Aus diesen Gründen können sich Grundsätze nachhaltigen Investierens nicht an einem speziellen Fall wie dem Ukrainekrieg orientieren, seien hier die Rollen zwischen Aggressor und Überfallenem auch noch so klar verteilt. Letztlich wäre eine Adjustierung dieser Grundsätze und der dahinterliegenden Bewertungssystematik inkonsequent und langfristig inkonsistent. Wir betrachten Waffen als notwendig, aber nicht als nachhaltig.
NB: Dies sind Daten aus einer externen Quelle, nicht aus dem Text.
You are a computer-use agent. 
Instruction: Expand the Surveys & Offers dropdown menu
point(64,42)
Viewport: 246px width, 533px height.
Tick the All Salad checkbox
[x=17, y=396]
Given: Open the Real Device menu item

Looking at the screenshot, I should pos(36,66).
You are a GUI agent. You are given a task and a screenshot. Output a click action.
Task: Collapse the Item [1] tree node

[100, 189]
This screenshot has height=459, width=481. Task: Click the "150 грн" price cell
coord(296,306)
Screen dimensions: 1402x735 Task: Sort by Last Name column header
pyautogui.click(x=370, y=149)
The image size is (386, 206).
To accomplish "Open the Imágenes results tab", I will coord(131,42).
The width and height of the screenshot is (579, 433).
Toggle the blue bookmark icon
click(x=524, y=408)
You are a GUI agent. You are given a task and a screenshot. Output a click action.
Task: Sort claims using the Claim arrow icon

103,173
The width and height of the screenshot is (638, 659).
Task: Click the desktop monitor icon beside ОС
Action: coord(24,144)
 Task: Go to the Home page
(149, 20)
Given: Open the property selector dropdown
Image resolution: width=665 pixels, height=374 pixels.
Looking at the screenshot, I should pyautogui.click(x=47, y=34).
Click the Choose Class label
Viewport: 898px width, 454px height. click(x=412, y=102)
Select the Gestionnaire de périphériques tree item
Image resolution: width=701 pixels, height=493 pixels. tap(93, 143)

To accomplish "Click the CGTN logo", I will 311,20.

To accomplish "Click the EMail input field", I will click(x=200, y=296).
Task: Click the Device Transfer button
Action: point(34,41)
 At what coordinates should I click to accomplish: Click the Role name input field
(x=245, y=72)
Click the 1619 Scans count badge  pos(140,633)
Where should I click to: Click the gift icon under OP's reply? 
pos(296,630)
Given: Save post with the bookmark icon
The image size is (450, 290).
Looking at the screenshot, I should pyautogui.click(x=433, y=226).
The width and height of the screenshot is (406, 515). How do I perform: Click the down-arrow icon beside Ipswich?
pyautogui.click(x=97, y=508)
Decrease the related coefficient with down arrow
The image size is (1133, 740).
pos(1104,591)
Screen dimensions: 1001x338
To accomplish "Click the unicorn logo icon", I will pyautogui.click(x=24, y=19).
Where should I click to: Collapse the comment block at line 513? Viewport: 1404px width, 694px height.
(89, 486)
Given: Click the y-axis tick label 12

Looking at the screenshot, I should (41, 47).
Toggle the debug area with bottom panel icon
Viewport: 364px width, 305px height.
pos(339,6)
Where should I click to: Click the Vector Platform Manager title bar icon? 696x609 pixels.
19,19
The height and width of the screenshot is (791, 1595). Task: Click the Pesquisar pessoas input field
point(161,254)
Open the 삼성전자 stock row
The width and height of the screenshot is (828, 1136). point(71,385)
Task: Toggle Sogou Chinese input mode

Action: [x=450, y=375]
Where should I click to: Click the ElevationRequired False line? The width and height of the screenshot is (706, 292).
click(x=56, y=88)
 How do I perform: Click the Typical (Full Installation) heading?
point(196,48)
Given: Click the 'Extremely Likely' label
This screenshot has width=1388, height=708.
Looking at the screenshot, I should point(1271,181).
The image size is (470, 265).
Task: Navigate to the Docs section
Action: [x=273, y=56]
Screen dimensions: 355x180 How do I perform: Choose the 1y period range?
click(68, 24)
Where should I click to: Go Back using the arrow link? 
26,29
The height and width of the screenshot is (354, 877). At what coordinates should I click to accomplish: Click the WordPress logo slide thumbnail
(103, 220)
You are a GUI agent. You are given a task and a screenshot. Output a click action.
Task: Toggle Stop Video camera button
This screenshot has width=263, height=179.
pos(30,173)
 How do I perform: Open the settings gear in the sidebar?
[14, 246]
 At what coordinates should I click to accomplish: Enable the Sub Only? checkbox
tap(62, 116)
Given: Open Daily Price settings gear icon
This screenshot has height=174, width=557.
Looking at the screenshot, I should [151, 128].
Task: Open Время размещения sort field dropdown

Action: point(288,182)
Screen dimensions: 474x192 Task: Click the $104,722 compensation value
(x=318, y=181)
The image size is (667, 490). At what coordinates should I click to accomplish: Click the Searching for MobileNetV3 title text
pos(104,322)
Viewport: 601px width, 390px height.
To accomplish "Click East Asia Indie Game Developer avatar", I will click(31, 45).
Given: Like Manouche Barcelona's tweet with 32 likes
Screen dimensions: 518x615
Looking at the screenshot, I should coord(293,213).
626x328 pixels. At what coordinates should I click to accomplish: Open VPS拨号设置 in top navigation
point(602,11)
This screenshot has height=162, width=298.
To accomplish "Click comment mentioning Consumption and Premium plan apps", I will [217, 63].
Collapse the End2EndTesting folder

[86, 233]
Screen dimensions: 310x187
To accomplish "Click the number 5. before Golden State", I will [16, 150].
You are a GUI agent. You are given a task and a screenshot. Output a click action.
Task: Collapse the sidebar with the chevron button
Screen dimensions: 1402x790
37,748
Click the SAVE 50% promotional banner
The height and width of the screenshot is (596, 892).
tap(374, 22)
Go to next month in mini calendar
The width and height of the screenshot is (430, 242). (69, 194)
Kritiker mögen einwenden, dies sei eine Haltung nach dem Motto „wasch mir den Pelz, aber mach mich nicht nass“. Denn viele europäische Staaten, darunter auch Deutschland, haben die Notwendigkeit zur Erhöhung der Verteidigungsausgaben eingesehen. Aber: An diesem Prozeß wird Union Investment durchaus auch im Nachhaltigkeitsbereich beteiligt sein, aber eben indirekt, durch den Kauf von Staatsanleihen. Die Logik dahinter: In demokratischen Gesellschaften liegt das Gewaltmonopol beim Staat. Durch den Erwerb von Staatsanleihen werden notwendige Investitionen in Verteidigungsausgaben ermöglicht. Mittels dieser (vorab systematisch überprüften) Finanzierung von (ausschließlich) freiheitlich-demokratischen Ländern wird auch die Erreichung der nachhaltigen Ziele der SDGs 3 (Sicherstellung von Gesundheit und Wohlergehen) und 16 (Etablierung von Frieden, Gerechtigkeit und starken Institutionen) unterstützt.

Somit lässt sich für Union Investment festhalten: Die Stärkung der wehrhaften Demokratie wird zwar in der Tat vor allem durch konventionelle Anlagestrategien unterstützt. Aber auch ESG-Investmentstrategien stehen diesen Bestrebungen nicht grundsätzlich im Weg.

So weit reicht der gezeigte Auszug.